Day 127 – the many names of god

Ashley and I have created a new game. Basically, all day long we try to think of differences between America and Australia… For starters, there are RSL (Returned Soldier’s League) clubs in Australia where beer is really cheap. Australians call ‘ketchup’ tomato sauce and are way more liberal with swearing. She is shocked at how much American culture has seeped through entertainment and how many states I actually know, without having been taught them in school. She is also mildly embarrassed that Jersey Shore is shown in Australia.

We spend most of the day travelling to Jaipur. It is only five hours by car and we stop at Fahtebad Sikri Fort, only one hour out of Agra. It is hot and the tour guide grows impatient while we wonder around spending too much time taking photos and not enough time listening to his history lesson. The problem is that after seeing the Taj Mahal yesterday, other monuments are just not doing it for us. We try to be attentive about the Moghul emperor, Shah Jahan’s grandfather, who lived at Fahtebad Sikri, but we soon give up and go back to the car to fall asleep on the journey to Jaipur.

We give up the rest of the afternoon for finding internet and waiting around for dinner. We skipped lunch and are just staring at the clock, waiting for the kitchen to open. Over dinner, we start talking about the difference between religions. Pri, who is Hindu, doesn’t understand the difference between the Messiah and a Prophet.
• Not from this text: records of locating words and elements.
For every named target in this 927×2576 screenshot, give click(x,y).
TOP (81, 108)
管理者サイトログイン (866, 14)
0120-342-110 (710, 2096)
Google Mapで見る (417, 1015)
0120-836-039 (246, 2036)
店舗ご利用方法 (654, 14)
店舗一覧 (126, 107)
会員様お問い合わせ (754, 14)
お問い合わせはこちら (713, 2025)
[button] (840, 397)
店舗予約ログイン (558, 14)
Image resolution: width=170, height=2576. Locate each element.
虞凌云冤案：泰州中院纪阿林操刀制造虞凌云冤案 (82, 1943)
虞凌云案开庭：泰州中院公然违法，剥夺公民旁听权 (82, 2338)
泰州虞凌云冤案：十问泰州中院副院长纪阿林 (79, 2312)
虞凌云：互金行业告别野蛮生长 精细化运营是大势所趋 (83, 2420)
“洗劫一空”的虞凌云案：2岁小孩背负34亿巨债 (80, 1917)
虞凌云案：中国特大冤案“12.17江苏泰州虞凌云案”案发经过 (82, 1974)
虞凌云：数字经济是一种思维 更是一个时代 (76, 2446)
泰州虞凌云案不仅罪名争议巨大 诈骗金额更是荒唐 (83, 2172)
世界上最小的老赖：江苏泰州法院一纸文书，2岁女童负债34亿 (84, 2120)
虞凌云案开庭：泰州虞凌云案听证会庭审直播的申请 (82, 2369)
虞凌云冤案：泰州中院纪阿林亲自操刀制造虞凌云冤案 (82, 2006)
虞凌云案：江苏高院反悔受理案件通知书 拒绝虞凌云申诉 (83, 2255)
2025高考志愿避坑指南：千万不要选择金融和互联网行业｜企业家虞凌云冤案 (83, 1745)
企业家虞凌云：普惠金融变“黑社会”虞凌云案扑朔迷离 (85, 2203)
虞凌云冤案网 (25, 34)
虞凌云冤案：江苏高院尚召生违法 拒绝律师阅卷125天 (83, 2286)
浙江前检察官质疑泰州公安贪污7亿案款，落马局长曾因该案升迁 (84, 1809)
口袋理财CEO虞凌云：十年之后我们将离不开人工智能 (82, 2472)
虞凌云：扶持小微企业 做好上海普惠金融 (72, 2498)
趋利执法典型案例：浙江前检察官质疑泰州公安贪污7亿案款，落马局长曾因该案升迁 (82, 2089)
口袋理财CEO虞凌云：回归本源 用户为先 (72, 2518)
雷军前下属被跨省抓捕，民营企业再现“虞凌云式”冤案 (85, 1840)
We talk about Jesus, or St Issa who is said to have travelled to India during his 18 missing years in the bible and my personal favourite topic, the Nag Hammadi Gnostic Gospels. Ashley is Protestant and we compare it with my Catholic background, which is more concerned with saints, Mother Mary and communion. In our limited knowledge of Judaism and Islam, we draw together the many similarities between the religious icons that dominate the major religions and ultimately come to the same conclusion; whether you call it tomato sauce, or ketchup it is essentially the same condiment.